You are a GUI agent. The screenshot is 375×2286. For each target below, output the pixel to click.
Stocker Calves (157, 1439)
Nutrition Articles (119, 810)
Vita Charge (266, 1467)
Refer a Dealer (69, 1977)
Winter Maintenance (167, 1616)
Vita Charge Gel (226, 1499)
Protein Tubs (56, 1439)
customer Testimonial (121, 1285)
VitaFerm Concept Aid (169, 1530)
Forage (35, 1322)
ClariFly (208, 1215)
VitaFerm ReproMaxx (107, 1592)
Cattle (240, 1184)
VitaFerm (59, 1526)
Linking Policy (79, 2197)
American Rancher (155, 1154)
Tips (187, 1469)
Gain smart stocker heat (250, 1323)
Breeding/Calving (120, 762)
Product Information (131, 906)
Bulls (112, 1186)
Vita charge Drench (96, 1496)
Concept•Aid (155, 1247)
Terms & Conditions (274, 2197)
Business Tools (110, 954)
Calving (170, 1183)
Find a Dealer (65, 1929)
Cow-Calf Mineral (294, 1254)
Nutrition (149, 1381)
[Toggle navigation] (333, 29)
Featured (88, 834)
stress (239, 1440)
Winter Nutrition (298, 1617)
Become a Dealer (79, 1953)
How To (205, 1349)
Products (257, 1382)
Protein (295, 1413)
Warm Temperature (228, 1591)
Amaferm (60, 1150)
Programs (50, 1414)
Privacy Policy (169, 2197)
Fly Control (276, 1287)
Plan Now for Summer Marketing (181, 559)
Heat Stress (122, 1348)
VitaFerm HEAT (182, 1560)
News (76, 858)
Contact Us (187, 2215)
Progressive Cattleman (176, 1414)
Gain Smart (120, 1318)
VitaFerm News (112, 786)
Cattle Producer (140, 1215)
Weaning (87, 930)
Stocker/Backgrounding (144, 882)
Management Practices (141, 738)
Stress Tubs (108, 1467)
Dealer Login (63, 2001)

* * *

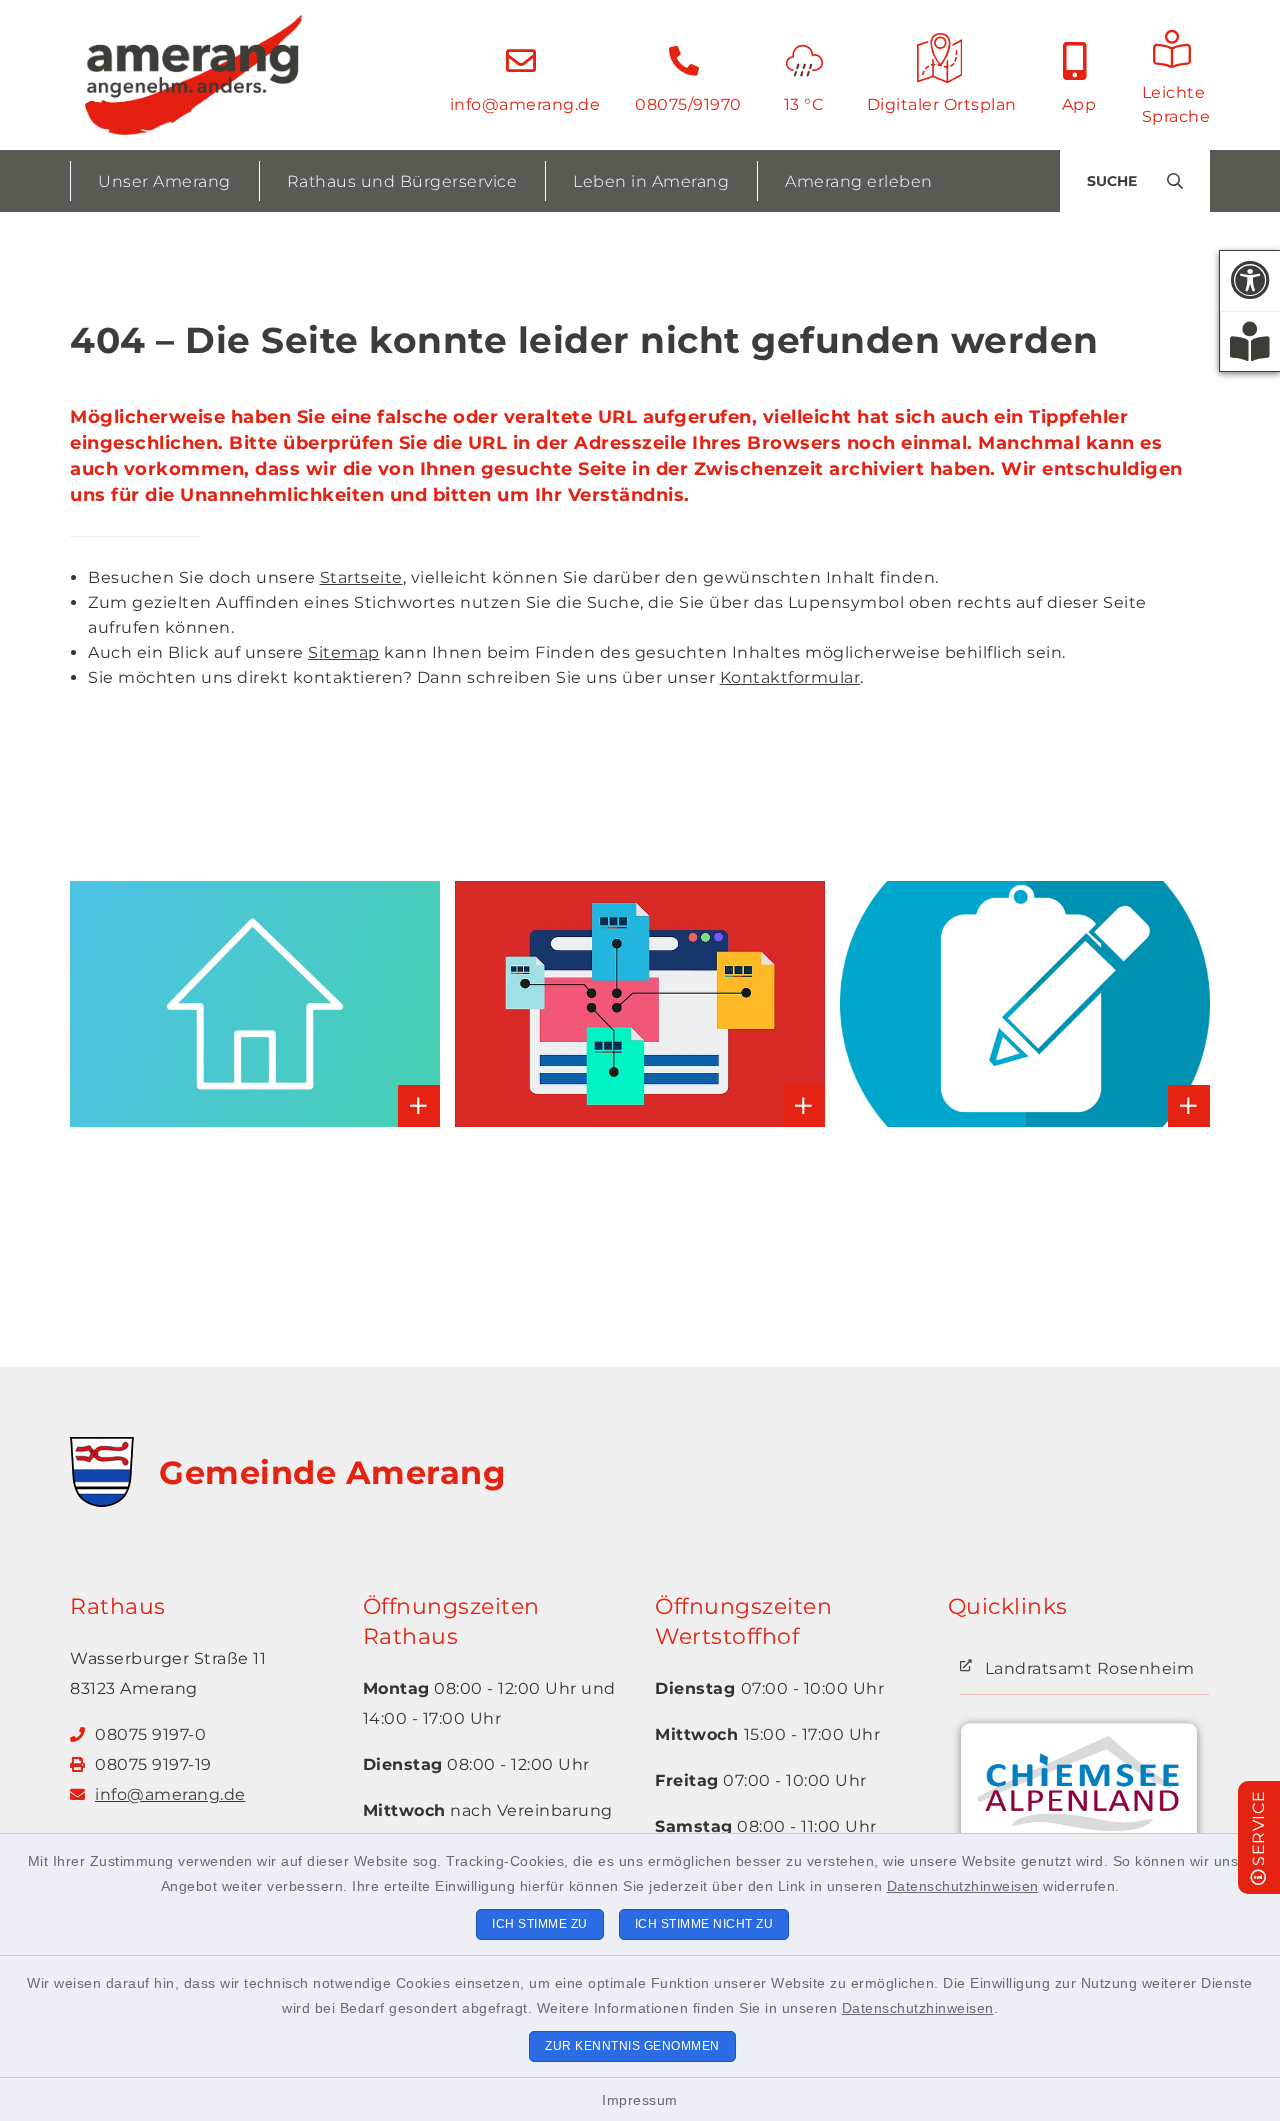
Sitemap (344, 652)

--

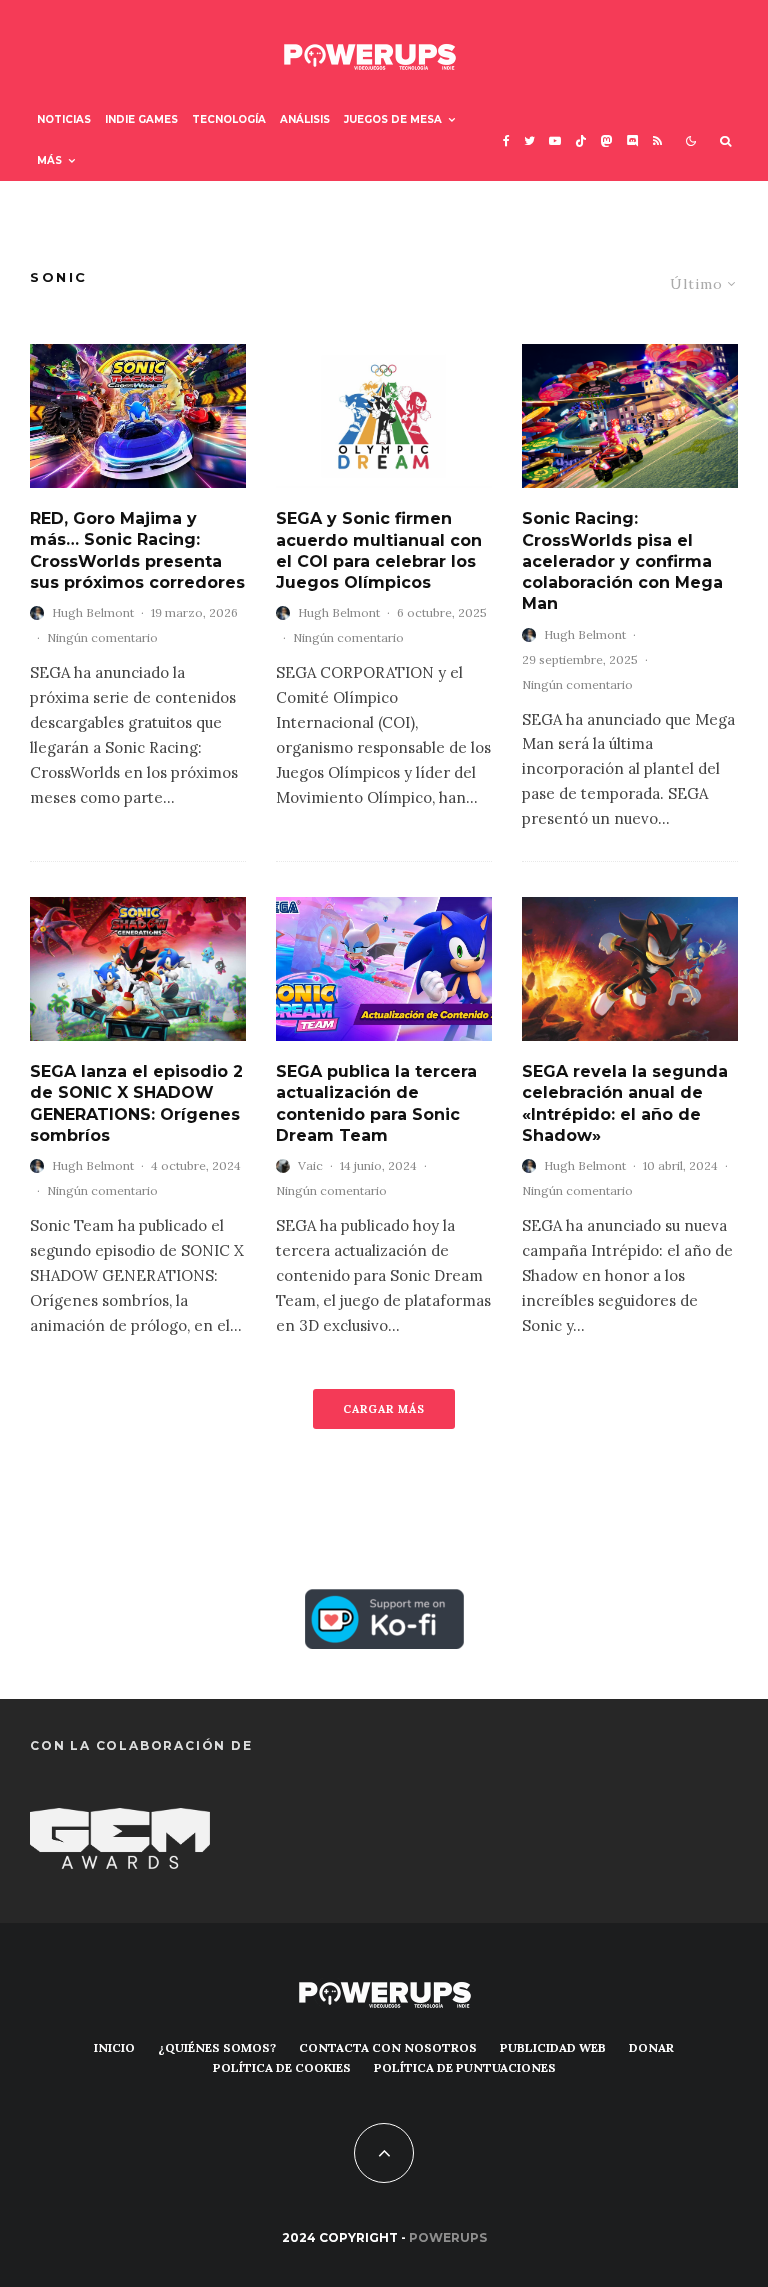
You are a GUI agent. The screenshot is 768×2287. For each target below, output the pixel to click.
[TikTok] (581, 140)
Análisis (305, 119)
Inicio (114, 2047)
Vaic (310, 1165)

**ACTIVITY:** Check each line above for the string "agent" and show the ones that have it.

**RESULT BELOW:**
You are a GUI agent. The screenshot is 375×2286. For each target below, output the pixel to click.
You are a GUI agent. The screenshot is 768×2287. For each target below, output the pixel to click.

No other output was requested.